Typically when I hear the word hotline, I think a number you call when you are really freaking out, to keep you from doing something dangerous. However, Natal's service is more than that. It is real therapy.


She described the process of treatment to me. By first call, Natal Hotline Psychologists determine the therapy treatment according to the severity of a patient's case. Sometimes, one call is just enough, as a child tries to cope with a father's emotional unavailability and earns the insight to deal with the issue from the call. In order to make sure, Natal calls back the patient to make sure everything is alright, a procedure that make Natal unique. In other cases, patients develop a longer term over-the-phone therapy which can last weeks, months, or even years, in which hotline specialists reciprocate phone calls with the distressed individuals.

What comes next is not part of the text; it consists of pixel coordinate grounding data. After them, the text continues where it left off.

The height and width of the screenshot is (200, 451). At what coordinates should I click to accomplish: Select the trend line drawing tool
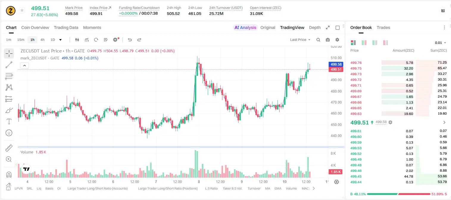[x=9, y=65]
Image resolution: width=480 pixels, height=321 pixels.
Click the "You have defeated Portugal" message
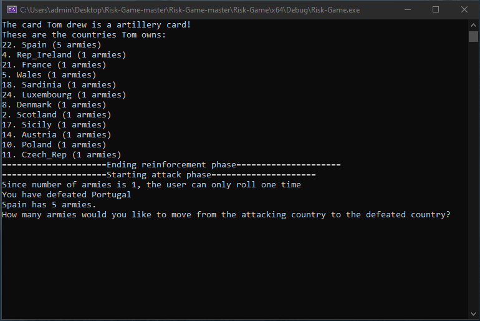[67, 195]
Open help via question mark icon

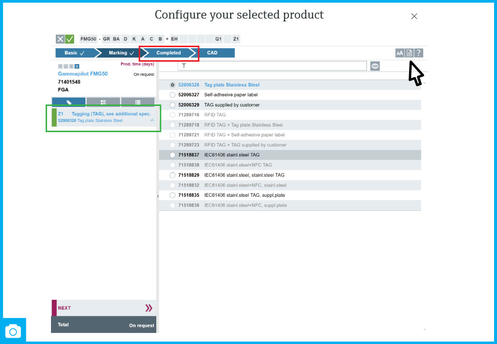click(x=419, y=53)
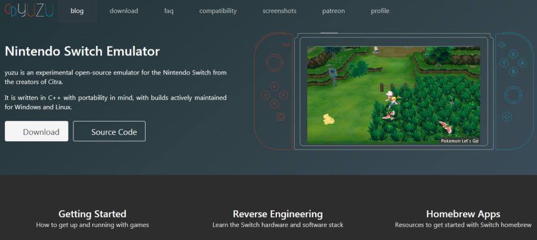Click the B button on right Joy-Con
537x240 pixels.
point(512,71)

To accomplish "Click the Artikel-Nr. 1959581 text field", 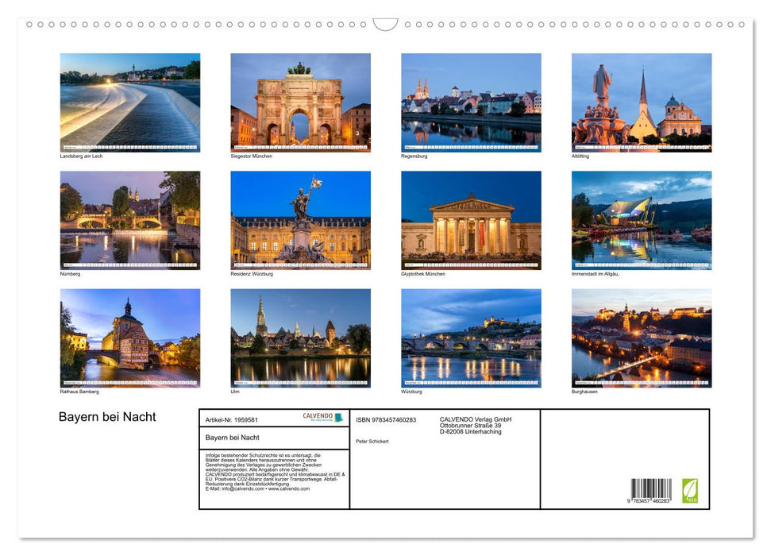I will (230, 419).
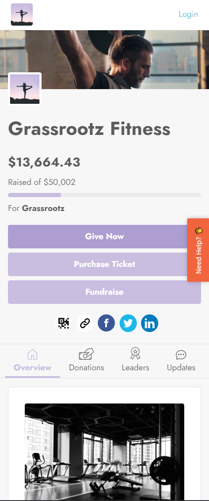
Task: Copy campaign link via chain icon
Action: pos(85,323)
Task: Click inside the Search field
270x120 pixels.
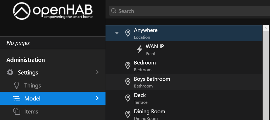Action: pyautogui.click(x=189, y=11)
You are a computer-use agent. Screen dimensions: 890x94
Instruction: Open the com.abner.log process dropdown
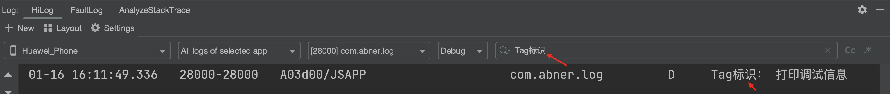coord(369,51)
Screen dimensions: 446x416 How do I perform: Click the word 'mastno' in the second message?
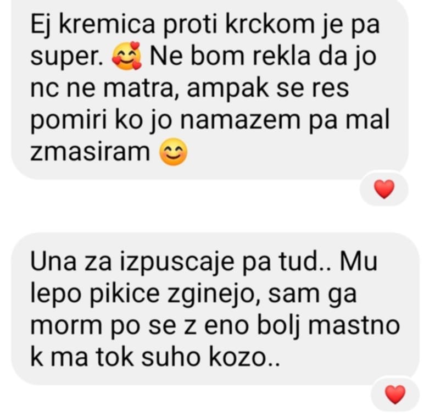pyautogui.click(x=354, y=326)
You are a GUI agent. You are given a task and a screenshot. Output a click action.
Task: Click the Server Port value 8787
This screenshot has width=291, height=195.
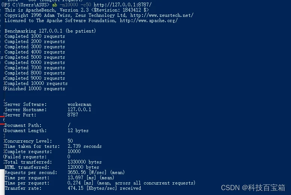click(73, 115)
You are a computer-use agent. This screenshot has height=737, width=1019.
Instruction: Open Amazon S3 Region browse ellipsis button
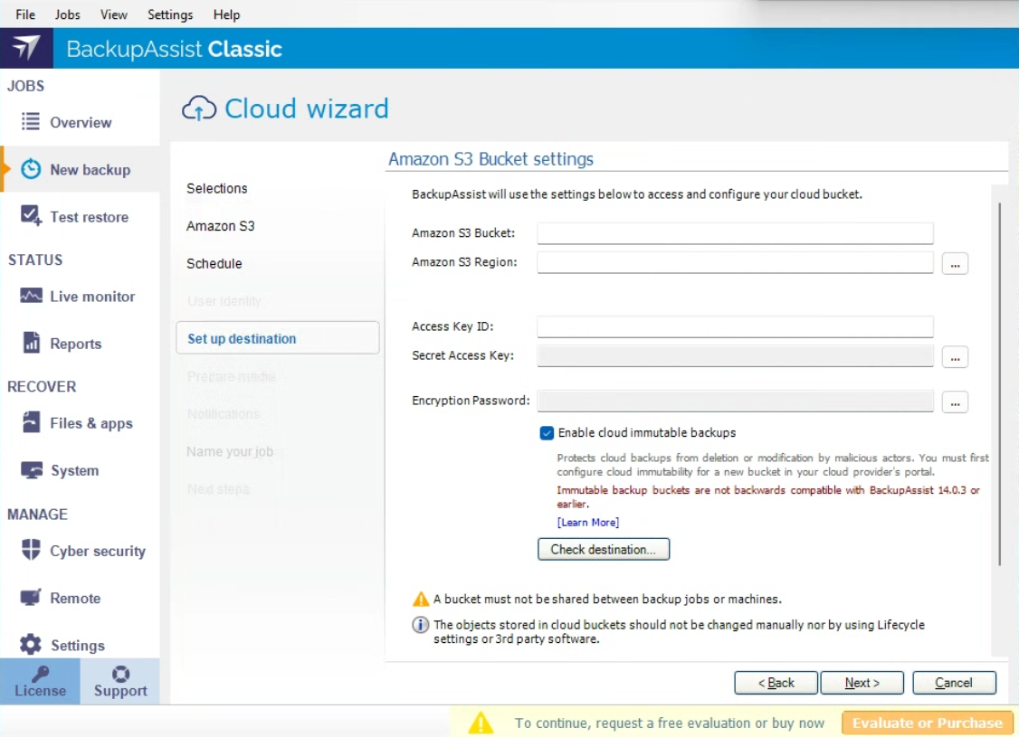click(955, 263)
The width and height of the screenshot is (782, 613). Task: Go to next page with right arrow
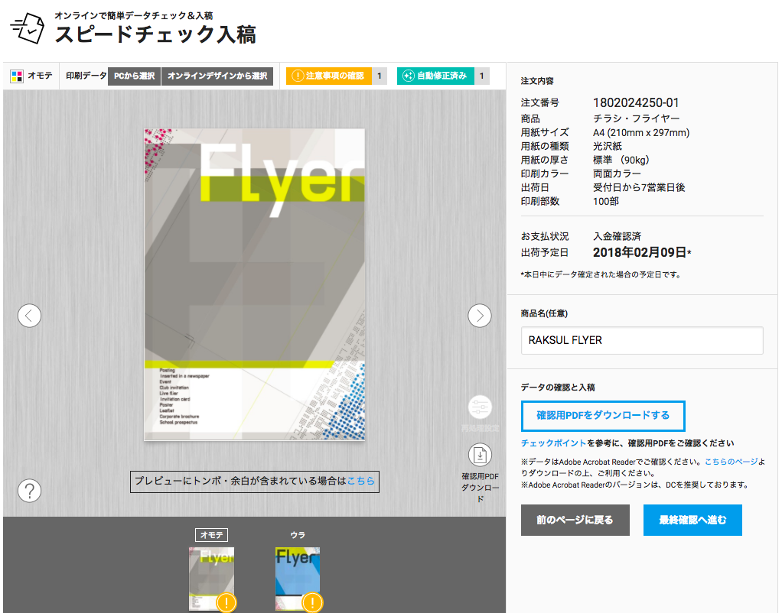480,315
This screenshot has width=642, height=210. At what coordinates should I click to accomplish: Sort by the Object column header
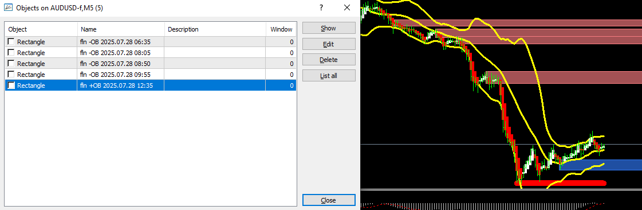click(x=41, y=29)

Sigal told me that during a difficult time in Israel, such as one of the heights of the second intifada or during increased Gaza rocket fire, calls increase. It can be expected immediately after watching the news. Sometimes even, the hotline hears about the attacks before they make it to the headlines.

PTSD really is a national disease here. A nation who has learned that terrorism is not all that unlikely, and the same goes with war. Sigal told me that she has and still is treating people who still suffer from trauma after many many years from Israel's multitudes of wars. She told me that even a man who fought in Israel's war of independence in 1948 was in treatment.

After he had fought in 1948, and was forced to surrender Jerusalem, he felt ashamed. The Jordanians held him captive for several years as a Prisoner of War, and when he got out he didn't want to deal with the trauma. He left Israel and met a wife in England, and eventually moved back here to Israel in his late adult life. Even as an old man, he found himself dealing with the effects of PTSD, having difficulty dealing with his wife's Parkinson's disease and finds himself screaming at her. So in 2008, 60 YEARS after the war, he finally decided to seek treatment. Since then he has found a new love, and is actually improving--even after so much time.

This brings a bit of light into the society of Israel. It used to be unacceptable to deal with the problems of trauma--it was looked upon as a weakness since the country has constantly dealt with war and terror. But today, when it's finally socially acceptable to deal with you problems, thousands from across the country who have dealt with trauma for a significant portion of their lives are seeking help. It's beautiful. I'm so glad that there is a place that can help.



I can see it. I have been here for nearly seven months now. The culture here seems electric, there is an abundance of music and art, but still the souls seem to be shocked. There is a certain tension here that I can't seem to forget about. Every one is in on this. Israel is still a country with a lot of enemies, with a lot of violence in their history, and a still uncertain future. The stress needs to be relieved. Without a gateway to relieve the pain, Israel is doomed. I truly believe that.


At the end of the interview, I asked Sigal if the burden of all the stories of trauma she hears leaves a psychological toll on her. She told me that she herself had dealt with PTSD as her husband was shot down while flying over Egypt. That helping people deal with their own stress, and her learning about the was PTSD works by treating them, helps give her insight on her own issues.


Truly PTSD is in the blood of Israeli society. For the wounds to heal, Israel as a whole has to heal. Some people have the strength to get through their issues, and many of them are at Natal to help. I am glad to be here to witness it.